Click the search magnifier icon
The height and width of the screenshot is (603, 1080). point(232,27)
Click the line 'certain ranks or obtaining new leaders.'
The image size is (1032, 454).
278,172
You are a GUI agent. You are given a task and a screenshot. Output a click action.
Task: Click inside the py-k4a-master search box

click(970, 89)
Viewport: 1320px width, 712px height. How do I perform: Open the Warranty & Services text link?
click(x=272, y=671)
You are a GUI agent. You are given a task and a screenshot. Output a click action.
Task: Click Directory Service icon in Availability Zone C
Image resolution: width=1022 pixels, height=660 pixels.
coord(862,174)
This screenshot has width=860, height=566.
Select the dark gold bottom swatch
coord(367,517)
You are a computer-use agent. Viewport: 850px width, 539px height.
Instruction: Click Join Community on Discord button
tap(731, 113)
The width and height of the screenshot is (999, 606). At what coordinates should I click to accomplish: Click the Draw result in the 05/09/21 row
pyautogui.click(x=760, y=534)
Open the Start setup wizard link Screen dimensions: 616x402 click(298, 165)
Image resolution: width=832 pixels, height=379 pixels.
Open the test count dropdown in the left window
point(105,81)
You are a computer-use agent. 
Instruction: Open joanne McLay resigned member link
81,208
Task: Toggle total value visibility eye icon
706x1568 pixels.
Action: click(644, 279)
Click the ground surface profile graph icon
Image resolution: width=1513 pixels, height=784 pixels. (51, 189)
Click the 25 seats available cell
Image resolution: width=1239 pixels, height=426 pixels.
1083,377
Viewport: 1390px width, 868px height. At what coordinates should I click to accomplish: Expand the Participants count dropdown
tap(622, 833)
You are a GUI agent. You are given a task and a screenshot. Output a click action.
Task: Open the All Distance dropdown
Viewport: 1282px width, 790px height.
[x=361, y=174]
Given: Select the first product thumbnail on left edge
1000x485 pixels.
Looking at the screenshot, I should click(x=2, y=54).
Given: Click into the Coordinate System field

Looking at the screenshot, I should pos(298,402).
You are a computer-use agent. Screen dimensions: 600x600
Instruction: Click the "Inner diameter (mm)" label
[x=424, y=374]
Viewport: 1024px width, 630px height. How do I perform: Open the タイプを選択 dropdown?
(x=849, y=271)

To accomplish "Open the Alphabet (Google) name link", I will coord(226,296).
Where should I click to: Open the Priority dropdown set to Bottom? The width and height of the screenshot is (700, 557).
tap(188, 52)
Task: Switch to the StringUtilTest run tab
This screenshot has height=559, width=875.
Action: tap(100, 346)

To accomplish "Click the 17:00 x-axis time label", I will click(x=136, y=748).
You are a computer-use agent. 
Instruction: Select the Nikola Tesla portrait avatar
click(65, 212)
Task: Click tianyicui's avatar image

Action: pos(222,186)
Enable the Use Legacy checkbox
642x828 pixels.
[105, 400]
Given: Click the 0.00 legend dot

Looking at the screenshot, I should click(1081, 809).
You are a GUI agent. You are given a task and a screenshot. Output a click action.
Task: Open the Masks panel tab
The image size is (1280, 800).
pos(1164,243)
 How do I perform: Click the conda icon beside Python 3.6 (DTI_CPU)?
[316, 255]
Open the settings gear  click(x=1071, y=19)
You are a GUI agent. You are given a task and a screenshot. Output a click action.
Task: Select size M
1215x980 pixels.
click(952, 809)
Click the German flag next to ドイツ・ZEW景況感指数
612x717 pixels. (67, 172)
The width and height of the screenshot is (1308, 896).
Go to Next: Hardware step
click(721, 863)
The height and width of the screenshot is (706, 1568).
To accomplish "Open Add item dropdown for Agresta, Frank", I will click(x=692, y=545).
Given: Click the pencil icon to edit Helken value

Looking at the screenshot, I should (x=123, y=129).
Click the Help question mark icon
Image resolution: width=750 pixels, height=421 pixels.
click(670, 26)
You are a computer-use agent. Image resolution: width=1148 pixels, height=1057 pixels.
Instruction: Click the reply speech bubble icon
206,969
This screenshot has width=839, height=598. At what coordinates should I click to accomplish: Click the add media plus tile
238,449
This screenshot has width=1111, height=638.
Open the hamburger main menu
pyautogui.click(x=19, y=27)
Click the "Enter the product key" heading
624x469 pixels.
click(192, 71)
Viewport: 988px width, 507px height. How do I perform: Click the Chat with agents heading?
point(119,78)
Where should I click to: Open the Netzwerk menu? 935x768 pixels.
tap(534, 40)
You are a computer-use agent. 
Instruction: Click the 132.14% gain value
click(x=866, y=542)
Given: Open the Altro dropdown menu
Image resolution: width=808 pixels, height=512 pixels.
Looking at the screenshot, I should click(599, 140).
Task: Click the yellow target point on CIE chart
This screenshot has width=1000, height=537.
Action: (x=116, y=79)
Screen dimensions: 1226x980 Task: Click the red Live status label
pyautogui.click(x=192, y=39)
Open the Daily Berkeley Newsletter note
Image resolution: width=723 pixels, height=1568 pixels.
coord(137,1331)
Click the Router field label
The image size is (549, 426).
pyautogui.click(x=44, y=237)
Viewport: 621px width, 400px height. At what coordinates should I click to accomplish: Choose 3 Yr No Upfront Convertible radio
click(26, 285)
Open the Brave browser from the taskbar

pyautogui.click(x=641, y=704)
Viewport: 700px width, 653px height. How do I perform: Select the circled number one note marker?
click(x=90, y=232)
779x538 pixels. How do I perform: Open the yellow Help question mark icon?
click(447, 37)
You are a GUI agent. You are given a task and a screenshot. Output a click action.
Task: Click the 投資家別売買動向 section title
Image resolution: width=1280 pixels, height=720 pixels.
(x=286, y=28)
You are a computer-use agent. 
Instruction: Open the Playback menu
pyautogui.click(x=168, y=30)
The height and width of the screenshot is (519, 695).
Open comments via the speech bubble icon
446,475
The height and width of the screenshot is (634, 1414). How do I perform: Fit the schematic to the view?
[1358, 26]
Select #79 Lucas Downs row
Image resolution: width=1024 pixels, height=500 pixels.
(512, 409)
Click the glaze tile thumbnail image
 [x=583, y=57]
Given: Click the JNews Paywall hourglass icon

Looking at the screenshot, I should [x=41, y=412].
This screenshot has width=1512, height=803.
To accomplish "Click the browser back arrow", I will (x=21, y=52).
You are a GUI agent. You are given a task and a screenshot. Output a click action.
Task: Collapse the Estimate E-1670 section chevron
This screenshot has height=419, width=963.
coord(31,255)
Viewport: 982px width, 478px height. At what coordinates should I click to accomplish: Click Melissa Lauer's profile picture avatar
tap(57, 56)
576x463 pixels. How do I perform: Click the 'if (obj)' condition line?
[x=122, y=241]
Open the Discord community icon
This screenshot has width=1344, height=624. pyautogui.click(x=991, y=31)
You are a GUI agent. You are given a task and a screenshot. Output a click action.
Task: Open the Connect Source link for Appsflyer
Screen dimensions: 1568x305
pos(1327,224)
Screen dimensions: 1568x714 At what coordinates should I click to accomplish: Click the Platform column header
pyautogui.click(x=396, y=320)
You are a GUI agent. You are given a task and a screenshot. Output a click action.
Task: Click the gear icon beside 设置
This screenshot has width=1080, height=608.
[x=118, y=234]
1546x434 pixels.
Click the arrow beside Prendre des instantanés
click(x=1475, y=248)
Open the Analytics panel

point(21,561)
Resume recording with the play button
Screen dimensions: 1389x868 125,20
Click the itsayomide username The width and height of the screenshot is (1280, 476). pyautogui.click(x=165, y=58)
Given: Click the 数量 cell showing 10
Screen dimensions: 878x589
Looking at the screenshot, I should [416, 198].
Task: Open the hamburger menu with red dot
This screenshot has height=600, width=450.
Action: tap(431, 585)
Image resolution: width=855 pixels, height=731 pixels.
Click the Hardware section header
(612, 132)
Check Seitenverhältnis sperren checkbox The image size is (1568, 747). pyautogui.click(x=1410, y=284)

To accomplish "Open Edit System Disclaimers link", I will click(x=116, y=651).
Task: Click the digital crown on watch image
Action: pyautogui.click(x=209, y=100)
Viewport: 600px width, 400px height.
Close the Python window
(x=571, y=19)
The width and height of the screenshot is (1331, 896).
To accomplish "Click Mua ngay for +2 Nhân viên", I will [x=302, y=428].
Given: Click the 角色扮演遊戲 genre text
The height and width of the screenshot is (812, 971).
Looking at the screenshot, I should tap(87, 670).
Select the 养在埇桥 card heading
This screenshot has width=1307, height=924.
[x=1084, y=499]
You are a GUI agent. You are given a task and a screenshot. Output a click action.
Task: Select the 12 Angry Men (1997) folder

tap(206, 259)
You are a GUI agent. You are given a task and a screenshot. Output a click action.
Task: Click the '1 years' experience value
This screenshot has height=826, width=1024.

About this exercise:
Copy each line above where "gear" appears.

Your response:
Open the settings gear  click(x=1071, y=19)
Task: Click the gear icon beside 设置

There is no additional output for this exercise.